Equal justice?
If Donald Trump had been born in a different New York City borough he may well be called a Brooklyn Dodger. Because the Queens man has received yet another reprieve from a judicial system that now ought to consider itself on trial too.
The brief ruling a panel of five New York appellate court judges reducing to $175 million the bond he is required to post to appeal the $464 million fine was a last second reprieve for a man found civilly liable for fraud in inflating and deflating the value of his properties to serve his own purposes.
Trump and his high-priced attorneys claimed they tried 30 times to find a financial institution willing to take a risk on posting the bond required if he wished to appeal, a standard practice in the legal system that ties the size of the bond to the size of the fine.
One legal observer told the Washington Post the order could presage a formal ruling in the case:
Although the appeals court gave no reasoning for its decision, Adam Pollock, an attorney who formerly served as assistant attorney general in New York, said the decision could indicate that it might consider permanently reducing the judgment against Trump on appeal.
“It’s extraordinary because the law is clear that you have to post a bond in the full amount, and it additionally suggests that there may be concern that the underlying judgment is itself excessive,” said Pollock.
The order’s vagueness left all of us open to that sort of speculation. So let’s go with that flow.
Can you imagine someone else found liable of massive fraud being able to in effect cry poor mouth when it came to posting a bond?
What would happen to someone ordered to pay a massive bail to avoid going to jail while awaiting trial on criminal charges — never mind that bail is only supposed to be used to ensure that someone doesn’t skip the country while awaiting trial?
Then there’s the question of whether someone charged criminally could avoid being fingerprinted and having a mug shot taken while being booked?
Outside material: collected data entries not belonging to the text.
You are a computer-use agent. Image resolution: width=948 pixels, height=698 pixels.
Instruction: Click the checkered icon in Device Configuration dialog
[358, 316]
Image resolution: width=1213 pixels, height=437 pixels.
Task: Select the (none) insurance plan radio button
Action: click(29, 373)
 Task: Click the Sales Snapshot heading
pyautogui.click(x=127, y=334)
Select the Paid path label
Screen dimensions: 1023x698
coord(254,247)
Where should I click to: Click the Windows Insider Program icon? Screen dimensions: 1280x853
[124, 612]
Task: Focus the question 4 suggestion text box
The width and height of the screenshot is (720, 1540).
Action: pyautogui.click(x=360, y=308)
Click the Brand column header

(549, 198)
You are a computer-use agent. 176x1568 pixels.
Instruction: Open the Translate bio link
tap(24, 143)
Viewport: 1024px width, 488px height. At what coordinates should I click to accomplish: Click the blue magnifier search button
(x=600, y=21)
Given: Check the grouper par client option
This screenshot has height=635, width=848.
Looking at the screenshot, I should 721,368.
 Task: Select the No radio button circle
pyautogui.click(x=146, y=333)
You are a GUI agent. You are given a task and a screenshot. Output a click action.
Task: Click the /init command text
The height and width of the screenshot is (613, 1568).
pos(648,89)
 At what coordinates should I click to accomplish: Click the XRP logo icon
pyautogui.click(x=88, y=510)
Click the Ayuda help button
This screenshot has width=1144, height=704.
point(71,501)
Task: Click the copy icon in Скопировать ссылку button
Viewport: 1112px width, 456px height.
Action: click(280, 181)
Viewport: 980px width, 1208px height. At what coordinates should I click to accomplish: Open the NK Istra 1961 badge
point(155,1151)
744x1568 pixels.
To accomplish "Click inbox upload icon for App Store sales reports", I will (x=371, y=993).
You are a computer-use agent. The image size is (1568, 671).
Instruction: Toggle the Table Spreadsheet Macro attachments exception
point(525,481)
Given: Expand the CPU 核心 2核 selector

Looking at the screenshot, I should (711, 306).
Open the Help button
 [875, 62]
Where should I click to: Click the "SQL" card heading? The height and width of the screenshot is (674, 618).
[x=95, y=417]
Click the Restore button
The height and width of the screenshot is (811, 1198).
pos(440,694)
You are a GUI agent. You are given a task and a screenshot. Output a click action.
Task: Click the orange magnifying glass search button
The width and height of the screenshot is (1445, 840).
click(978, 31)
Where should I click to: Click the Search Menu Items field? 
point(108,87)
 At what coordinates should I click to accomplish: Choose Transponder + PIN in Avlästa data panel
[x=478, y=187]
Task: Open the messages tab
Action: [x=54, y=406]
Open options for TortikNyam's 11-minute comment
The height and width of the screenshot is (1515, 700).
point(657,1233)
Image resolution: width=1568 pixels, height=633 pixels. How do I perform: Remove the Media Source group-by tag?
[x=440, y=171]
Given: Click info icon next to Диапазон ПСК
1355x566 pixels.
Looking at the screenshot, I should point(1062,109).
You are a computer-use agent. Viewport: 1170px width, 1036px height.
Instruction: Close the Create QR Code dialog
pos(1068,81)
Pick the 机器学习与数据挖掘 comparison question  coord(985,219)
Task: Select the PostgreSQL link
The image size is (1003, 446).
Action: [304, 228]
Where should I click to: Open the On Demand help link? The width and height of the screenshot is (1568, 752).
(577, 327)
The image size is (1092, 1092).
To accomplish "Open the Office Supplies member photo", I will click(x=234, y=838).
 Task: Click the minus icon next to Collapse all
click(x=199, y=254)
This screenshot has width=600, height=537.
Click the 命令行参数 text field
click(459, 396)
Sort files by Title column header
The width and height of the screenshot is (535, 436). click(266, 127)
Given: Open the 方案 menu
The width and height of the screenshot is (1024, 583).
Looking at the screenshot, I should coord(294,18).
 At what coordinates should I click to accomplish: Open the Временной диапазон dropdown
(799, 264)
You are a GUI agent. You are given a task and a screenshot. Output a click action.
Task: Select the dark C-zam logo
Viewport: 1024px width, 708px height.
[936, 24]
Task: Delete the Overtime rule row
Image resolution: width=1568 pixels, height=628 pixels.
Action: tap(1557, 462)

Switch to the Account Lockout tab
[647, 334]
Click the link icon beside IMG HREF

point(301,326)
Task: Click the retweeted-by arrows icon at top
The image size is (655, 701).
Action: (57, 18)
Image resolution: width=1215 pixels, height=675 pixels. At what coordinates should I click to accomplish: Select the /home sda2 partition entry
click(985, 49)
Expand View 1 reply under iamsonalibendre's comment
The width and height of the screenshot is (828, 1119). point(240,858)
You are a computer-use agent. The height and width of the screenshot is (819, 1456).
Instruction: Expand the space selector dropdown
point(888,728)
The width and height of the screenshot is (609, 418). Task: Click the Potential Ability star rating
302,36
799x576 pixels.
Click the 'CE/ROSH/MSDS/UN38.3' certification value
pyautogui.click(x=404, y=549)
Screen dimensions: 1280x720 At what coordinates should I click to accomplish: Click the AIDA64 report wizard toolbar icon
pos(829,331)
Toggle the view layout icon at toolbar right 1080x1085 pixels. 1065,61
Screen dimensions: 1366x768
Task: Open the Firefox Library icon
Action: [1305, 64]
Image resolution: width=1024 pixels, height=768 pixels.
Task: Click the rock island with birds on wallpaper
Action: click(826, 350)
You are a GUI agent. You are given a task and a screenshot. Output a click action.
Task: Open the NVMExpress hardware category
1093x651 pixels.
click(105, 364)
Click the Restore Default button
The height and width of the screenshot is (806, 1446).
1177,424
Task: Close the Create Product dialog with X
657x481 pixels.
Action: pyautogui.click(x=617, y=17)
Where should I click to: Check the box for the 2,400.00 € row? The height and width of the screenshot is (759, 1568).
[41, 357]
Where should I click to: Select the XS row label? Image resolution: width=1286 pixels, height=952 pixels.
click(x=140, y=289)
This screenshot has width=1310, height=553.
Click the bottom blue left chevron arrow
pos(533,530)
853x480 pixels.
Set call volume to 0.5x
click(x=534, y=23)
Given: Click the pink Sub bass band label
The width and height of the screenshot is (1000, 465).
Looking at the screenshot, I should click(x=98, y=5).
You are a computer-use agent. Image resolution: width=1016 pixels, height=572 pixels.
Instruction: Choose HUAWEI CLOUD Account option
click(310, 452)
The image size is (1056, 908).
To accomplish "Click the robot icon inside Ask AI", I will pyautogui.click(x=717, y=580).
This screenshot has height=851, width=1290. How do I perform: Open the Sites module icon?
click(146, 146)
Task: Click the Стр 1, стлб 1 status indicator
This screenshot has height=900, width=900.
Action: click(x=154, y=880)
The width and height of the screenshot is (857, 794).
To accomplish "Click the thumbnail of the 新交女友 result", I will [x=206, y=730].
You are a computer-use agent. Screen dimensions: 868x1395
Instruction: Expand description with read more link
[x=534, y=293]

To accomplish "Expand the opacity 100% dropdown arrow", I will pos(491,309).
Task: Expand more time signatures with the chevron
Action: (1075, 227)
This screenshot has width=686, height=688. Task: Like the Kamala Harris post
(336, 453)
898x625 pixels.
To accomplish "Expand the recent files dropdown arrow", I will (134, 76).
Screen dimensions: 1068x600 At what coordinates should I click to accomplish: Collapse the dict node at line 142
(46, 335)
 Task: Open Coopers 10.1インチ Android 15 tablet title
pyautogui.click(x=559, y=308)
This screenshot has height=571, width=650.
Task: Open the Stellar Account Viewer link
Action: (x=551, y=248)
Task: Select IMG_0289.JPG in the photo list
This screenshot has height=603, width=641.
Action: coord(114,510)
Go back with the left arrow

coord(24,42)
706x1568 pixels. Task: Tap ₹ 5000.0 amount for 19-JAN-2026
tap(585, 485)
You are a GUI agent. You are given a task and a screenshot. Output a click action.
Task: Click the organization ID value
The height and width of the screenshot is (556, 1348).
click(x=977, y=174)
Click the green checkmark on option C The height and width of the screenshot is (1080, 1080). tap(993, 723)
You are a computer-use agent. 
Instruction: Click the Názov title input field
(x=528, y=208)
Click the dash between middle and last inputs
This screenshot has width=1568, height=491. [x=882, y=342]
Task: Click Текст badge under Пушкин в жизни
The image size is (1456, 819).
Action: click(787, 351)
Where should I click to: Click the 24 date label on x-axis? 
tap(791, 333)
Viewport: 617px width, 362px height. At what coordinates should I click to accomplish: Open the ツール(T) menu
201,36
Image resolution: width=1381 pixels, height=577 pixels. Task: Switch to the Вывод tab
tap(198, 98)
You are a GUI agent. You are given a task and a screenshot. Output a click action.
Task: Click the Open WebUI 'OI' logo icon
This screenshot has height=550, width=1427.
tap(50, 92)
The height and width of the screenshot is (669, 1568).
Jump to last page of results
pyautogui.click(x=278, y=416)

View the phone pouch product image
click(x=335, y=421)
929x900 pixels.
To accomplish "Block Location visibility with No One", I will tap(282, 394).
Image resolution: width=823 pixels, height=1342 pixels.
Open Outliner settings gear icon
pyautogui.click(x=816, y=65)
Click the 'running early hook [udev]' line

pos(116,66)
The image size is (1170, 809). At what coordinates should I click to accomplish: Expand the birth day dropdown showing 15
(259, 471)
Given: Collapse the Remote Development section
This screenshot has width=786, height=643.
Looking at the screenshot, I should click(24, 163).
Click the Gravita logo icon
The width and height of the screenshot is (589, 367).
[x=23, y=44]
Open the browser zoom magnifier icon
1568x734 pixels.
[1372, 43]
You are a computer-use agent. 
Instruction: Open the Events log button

It certainly seems like being a former President of the United States has certain privileges not afforded to others in a system that proclaims that no one is above the law.
This ruling — which prevents New York Attorney General Letitia James from slapping liens on Trump bank accounts and properties — sure smells like special treatment. And not the type Trump claims to be a politically motivated witch hunt against him.
Certainly no one else could have the luxury of appearing before a judge he or she appointed in a trial on whether they committed a crime. Least of all a judge who is either ignorant of the laws surrounding the case or just simply doing a slow walk that fits with the defendant’s legal strategy.
And we certainly know no one can get favorable decisions from the Supreme Court of the United States — that includes three members that he appointed — that also fits with the defendant’s desire to prevent the American public from knowing whether the man hoping to be their 47th president committed crimes to avoid leaving office in the first place.
James is quick to point out:
“Donald Trump is still facing accountability for his staggering fraud,” a spokesperson for her office said. “The court has already found that he engaged in years of fraud to falsely inflate his net worth and unjustly enrich himself, his family, and his organization. The $464 million judgment — plus interest — against Donald Trump and the other defendants still stands.”
Trump also failed in his efforts to further stall the Manhattan trial where he stands accused of election interference with his 2016 hush money payments to a porn star.
Yes, Trump may yet be forced to pay up — financially and in the criminal system — for the matters of which he currently stands accused. The New York appellate ruling is simply his latest escape.
But the record is pretty clear, both at that trial in the litany of legal entanglements topping 4,000 cases before he entered the White House, that Trump has routinely failed to escape accountability —often by declaring bankruptcy or more recently through political intimidation.
And that’s a resounding condemnation of a judicial system that, as Trump often claims, has two different standards — for the connected and for everyone else.
It really depends on who you are or who you know.